Whether or not Belarussian president Aleksandr Lukashenko succeeds in stifling the protests in Belarus with violence, the writing is on the wall: his regime has lost all support.

Moreover, Lukashenko should not put his faith in Moscow, as the Kremlin may not be inclined to continue its support.

Belarus in Chaos

The footage in the news over these last days has shown the carnage currently occurring in Belarus. So far, security forces have been able to drive the demonstrators in Minsk and other cities from the streets. It may be a temporary success but it’s not a win. In fact, the current situation is testimony that the regime’s time might be over.

The recent election Day made it apparent that Lukashenko no longer has any significant support in the population – despite the rather dubious election results claiming he won with 80 percent. However, the regime is cognizant that, in reality, it does not carry 80 percent of the public’s support – arguably not even close. Moreover, by placing Minsk in a state of siege long before the polls closed on Sunday and severely obstructing the internet, it admitted that it could only stay in power by force and not via democratic processes. The latter is hardly a promising recipe for sustained success. Naturally, reliable information about the actual election result is not yet available.

How Far Will Lukashenko go to Hold on to Power?

However, autocrats enjoy few privileges more than being in power. Thus, opponents of the regime have never had any illusions: Lukashenko would also shoot demonstrators to defend his power. On the weekend, it was rubber bullets, but worse must be expected. Furthermore, even if Lukashenko should manage to crush the demonstrations by force again, the fact that he has lost the country remains.

One reason the lack of support is so notable now is that the protest movement is broader than ever before. When the regime violently crushed a massive demonstration against Lukashenko’s electoral fraud ten years ago, it was a single protest march of 50,000 people on the central street of Minsk to the government building. On the outskirts of the capital and in the rest of the country, things remained calm.

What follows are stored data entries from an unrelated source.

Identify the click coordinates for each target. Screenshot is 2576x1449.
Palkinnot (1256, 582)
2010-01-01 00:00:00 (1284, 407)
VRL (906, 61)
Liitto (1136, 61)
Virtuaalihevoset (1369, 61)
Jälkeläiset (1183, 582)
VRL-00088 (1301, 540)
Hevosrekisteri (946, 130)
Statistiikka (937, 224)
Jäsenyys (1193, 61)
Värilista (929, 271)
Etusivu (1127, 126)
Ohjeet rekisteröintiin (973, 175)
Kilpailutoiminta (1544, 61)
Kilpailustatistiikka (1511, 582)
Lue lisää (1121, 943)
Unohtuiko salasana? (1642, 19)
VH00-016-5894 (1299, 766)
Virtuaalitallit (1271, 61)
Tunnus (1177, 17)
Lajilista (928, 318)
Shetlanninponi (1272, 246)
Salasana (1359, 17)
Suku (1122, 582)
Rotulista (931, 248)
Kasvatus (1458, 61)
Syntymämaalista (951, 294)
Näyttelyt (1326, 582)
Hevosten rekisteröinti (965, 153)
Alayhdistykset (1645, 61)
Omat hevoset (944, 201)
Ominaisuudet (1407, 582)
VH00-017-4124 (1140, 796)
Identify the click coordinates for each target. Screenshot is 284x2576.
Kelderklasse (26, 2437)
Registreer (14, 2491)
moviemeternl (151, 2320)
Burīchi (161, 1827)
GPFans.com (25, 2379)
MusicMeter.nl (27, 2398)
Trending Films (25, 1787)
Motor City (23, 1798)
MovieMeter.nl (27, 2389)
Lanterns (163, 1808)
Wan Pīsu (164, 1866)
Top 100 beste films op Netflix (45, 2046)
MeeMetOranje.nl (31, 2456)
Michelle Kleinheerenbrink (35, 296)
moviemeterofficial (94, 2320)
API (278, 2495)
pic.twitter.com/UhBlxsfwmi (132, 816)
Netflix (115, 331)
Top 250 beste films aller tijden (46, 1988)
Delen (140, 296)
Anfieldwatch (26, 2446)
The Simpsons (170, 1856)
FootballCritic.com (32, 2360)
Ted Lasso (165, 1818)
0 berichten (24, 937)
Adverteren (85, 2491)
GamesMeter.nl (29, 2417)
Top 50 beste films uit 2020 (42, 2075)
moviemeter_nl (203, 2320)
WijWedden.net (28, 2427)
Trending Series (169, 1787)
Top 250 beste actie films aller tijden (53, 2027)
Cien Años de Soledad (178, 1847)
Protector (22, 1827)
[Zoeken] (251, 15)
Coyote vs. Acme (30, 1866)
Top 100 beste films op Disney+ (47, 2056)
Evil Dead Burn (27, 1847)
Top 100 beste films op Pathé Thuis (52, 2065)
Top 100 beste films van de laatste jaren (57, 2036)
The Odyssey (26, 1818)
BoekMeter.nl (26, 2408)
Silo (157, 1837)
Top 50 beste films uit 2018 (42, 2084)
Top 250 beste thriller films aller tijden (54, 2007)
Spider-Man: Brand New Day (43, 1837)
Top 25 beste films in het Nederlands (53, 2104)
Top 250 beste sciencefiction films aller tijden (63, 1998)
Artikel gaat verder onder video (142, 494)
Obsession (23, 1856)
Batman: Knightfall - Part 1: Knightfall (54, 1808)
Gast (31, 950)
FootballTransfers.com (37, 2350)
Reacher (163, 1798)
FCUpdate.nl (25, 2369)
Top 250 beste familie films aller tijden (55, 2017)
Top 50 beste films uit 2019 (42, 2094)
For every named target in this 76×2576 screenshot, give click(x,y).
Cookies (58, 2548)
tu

On Sunday evening, however all over Belarus people gathered in front of the polling stations and demanded an honest count; there were demonstrations in all of the larger cities, which the security forces initially found helpless in some places. Moreover, in Minsk itself, the protesters challenged the security forces in many different places until the early hours of the morning.

Opposition candidate Svetlana Tichanovskaya and her colleagues have announced that they are ready for permanent protests. However, their success or failure does not depend primarily on their political skills. The demonstrations on Sunday had no apparent organizers and no leaders. One of the crucial questions now is how far the security forces are prepared to follow Lukashenko.

Moscow’s Perspective on Lukashenko and Belarus

Just as much now depends on how Moscow behaves. For them, a weakened Lukashenko as Belarusian president would be ideal in the short term. The not precisely warmhearted telegram of congratulations from Russian President Vladimir Putin to Lukashenko shows what he expects in return for support: closer political, economic and military integration — de facto Putin wants an extensive abandonment of the country’s independence.

Nevertheless, it could be that the Kremlin will be doubtful about whether it is worth it to pay a high price for supporting Lukashenko in the long run: If Putin keeps his neighbor in power, he will gamble away the still strong ties of the majority of Belarusians with Russia. After Russia lost Ukraine because it wanted to keep a corrupt and violent regime in power, it could also lose Belarus.

It will thus be interesting to see how and if the Kremlin decided to support Lukashenko. In any case, Belarus may be on the precipice of change – one way or the other.